**Texte extrait:**
En outre, dans la mesure où notre travail s’attache à rendre compte des situations de communication entre patients et soignants notamment, l’ethnographie était la seule manière de se trouver au plus près de l’énonciation des sujets engagés dans cette rencontre spécifique que met en place le recours aux urgences. L’urgence exige en effet d’être le plus attentif possible au contexte, mais aussi surtout aux accidents et à l’imprévisibilité de l’énonciation qui comportent un caractère crucial dans la prise en charge d’urgence qui marque le retour de la parole, la tentative d’une énonciation inédite après un passage à l’acte, par exemple. C’est ainsi sans doute l’ethnographie qui nous a permis de repérer la dimension de théâtralisation de l’expression des patients et des soignants au moment de leur rencontre, souvent dramatisée et porteuse d’aspects de la tragédie antique.

**Données affichées:**
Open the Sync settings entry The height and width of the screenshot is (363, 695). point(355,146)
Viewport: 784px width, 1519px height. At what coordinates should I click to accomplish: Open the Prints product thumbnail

**Liste des tâches:**
a - D'après le texte extrait, quelle dimension de l'expression des patients et des soignants l'ethnographie a-t-elle permis de repérer au moment de leur rencontre ?
b - Recopiez le passage du texte extrait qui commence par "En outre, dans" et se poursuit jusqu'à "la tragédie antique.".

**Réponses par tâche:**
a - La dimension de théâtralisation de leur expression.

b -
En outre, dans la mesure où notre travail s’attache à rendre compte des situations de communication entre patients et soignants notamment, l’ethnographie était la seule manière de se trouver au plus près de l’énonciation des sujets engagés dans cette rencontre spécifique que met en place le recours aux urgences. L’urgence exige en effet d’être le plus attentif possible au contexte, mais aussi surtout aux accidents et à l’imprévisibilité de l’énonciation qui comportent un caractère crucial dans la prise en charge d’urgence qui marque le retour de la parole, la tentative d’une énonciation inédite après un passage à l’acte, par exemple. C’est ainsi sans doute l’ethnographie qui nous a permis de repérer la dimension de théâtralisation de l’expression des patients et des soignants au moment de leur rencontre, souvent dramatisée et porteuse d’aspects de la tragédie antique.